Page:Tassart - Souvenirs sur Guy de Maupassant, 1911.djvu/88

La bibliothèque libre.
Le texte de cette page a été corrigé et est conforme au fac-similé.

Alors Mme O… jeta deux « ah ! ah ! » qui sonnèrent très fort dans le salon, rit très haut et sur un ton qu’elle voulait rendre sévère, me dit : « François, vous allez, je vous prie, me dire ce que contient ce panier. » J’essaye encore de défendre la partie, objectant que j’avais des ordres formels de mon maître, et qu’il n’y avait que Madame qui devait connaître le secret du panier.

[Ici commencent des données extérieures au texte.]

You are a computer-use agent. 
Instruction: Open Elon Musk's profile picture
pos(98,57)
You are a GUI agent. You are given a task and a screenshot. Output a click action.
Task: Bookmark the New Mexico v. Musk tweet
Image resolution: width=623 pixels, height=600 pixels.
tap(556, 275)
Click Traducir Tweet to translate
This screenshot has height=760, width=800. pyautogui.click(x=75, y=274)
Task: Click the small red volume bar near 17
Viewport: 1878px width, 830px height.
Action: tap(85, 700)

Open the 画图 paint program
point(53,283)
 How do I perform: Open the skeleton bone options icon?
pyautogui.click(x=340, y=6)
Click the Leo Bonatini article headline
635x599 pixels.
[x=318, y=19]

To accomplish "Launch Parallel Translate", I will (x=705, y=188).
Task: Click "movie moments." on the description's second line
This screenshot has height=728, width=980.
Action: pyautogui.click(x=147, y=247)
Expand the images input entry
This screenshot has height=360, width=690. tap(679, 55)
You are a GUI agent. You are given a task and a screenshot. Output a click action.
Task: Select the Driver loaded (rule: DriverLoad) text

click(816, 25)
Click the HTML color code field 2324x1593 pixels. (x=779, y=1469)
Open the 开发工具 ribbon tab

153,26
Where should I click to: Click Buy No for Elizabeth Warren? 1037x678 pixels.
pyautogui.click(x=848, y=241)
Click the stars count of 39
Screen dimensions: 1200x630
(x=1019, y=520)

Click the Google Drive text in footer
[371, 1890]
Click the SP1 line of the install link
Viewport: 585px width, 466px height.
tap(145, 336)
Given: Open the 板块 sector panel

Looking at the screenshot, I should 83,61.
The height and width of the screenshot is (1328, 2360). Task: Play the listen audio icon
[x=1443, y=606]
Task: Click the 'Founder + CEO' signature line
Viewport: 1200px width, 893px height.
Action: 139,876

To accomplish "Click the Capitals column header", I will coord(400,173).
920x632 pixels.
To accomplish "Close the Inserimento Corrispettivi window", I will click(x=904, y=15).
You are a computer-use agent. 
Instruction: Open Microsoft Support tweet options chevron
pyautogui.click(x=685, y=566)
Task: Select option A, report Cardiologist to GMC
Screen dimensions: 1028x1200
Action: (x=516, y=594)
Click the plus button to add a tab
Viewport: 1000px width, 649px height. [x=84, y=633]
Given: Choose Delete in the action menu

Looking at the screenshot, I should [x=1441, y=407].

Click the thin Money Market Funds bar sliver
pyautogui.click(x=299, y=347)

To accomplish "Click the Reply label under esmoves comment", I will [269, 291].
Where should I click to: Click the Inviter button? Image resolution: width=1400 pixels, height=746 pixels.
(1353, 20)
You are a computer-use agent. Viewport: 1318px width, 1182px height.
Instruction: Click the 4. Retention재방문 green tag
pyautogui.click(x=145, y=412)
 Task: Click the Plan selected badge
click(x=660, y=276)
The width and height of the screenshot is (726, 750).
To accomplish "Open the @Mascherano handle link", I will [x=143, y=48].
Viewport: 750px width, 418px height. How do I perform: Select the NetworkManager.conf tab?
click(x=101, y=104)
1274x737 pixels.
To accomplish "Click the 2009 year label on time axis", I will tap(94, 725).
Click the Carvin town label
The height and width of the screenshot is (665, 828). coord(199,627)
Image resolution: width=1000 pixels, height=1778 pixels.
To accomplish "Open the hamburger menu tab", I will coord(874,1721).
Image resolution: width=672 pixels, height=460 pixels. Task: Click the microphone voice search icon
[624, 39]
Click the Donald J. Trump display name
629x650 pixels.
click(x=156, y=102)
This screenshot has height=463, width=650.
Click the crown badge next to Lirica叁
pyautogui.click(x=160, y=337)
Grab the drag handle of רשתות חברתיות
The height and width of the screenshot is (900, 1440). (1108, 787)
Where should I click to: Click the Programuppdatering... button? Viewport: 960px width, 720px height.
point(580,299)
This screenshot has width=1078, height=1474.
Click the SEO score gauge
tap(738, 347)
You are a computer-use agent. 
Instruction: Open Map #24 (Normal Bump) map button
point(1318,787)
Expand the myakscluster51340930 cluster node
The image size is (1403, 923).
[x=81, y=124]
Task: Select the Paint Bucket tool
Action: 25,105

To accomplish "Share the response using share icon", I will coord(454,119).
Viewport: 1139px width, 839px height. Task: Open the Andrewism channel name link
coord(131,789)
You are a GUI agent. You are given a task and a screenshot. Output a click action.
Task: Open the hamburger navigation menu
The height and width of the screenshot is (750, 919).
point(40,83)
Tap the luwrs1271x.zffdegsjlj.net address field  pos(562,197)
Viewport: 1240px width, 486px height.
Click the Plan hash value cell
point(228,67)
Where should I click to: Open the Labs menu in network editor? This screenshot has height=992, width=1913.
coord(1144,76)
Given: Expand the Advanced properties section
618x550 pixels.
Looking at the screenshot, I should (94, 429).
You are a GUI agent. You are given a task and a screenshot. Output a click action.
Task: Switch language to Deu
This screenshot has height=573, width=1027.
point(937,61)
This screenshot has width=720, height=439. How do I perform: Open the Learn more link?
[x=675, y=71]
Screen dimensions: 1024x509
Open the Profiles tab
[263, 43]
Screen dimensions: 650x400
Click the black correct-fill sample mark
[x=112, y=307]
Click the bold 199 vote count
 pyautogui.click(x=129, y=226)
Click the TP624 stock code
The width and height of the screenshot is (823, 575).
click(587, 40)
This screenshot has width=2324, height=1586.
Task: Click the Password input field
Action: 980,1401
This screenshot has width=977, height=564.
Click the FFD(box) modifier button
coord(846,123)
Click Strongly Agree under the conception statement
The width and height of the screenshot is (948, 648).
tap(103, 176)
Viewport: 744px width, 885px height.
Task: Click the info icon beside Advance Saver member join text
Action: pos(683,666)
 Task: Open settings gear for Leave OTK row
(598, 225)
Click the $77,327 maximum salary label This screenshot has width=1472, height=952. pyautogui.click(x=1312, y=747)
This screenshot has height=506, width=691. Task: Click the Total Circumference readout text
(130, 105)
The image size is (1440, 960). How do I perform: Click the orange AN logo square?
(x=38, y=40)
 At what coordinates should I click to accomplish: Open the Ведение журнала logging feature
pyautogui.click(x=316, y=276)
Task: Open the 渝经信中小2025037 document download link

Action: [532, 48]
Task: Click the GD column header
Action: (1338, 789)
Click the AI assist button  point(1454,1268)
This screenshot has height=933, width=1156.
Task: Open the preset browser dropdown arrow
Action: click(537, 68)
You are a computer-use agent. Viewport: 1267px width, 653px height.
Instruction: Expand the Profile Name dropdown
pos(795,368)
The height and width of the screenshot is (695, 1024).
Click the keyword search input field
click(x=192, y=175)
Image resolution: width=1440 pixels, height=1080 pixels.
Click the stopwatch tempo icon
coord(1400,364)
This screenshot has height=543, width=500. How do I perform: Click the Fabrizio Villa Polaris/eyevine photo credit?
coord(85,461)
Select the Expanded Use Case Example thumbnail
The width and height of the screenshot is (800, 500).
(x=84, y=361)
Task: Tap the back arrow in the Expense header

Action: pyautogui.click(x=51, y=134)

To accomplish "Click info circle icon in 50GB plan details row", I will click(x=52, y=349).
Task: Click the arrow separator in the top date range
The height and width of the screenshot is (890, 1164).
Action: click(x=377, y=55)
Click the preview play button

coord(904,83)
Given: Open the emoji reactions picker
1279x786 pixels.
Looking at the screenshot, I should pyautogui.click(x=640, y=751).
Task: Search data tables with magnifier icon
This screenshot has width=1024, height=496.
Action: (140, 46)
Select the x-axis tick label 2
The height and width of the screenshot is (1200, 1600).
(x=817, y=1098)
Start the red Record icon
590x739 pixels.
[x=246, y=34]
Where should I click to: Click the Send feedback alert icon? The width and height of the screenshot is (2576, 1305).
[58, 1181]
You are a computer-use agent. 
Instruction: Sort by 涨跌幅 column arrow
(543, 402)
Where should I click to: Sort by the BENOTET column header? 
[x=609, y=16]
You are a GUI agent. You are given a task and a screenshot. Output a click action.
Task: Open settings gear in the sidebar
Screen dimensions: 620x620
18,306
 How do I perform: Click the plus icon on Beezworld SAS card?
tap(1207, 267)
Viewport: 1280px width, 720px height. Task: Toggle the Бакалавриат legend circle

Mais je ne puis en dire davantage. D’un geste, elle m’arrête : « François, j’attends votre réponse ! » Ceci fut dit doucement, mais avec une autorité telle et d’un ton si imposant que cela me fit l’effet d’un ordre absolu. Alors, tout bredouillant, j’avouai ce que contenait l’envoi. « Eh bien, me demanda-t-elle, que peut-on faire de ces pauvres petites bêtes ? — Je ne sais trop, lui répondis-je. — Enfin, tout de même, reprit-elle, elles doivent bien servir à quelque chose. » Alors je lui dis : « Oui, madame, chez certains restaurateurs on sert les cuisses, préparées à la poulette, et c’est très délicat. — Ah ! bien, bien, voilà ! les cuisses à la poulette… sont un mets très fin… oui, oui… Les cuisses sont la partie intéressante… » Et elle partit d’un grand éclat de rire.

« C’est bien, dit-elle, remerciez M. de Maupassant, et en descendant, dites, je vous prie, François, au valet de pied, qui est de service en bas, de faire atteler tout de suite, je vais porter ces pauvres petites bêtes au lac du Bois de Boulogne, car elles doivent avoir grand’soif. »

De retour à la maison, je racontai ma défaite à mon maître ; il voulut en connaître tous les détails, et rit de bon cœur : « J’étais sûr du dénouement ; je savais qu’elle n’aurait qu’une pensée, leur sauver la vie ! »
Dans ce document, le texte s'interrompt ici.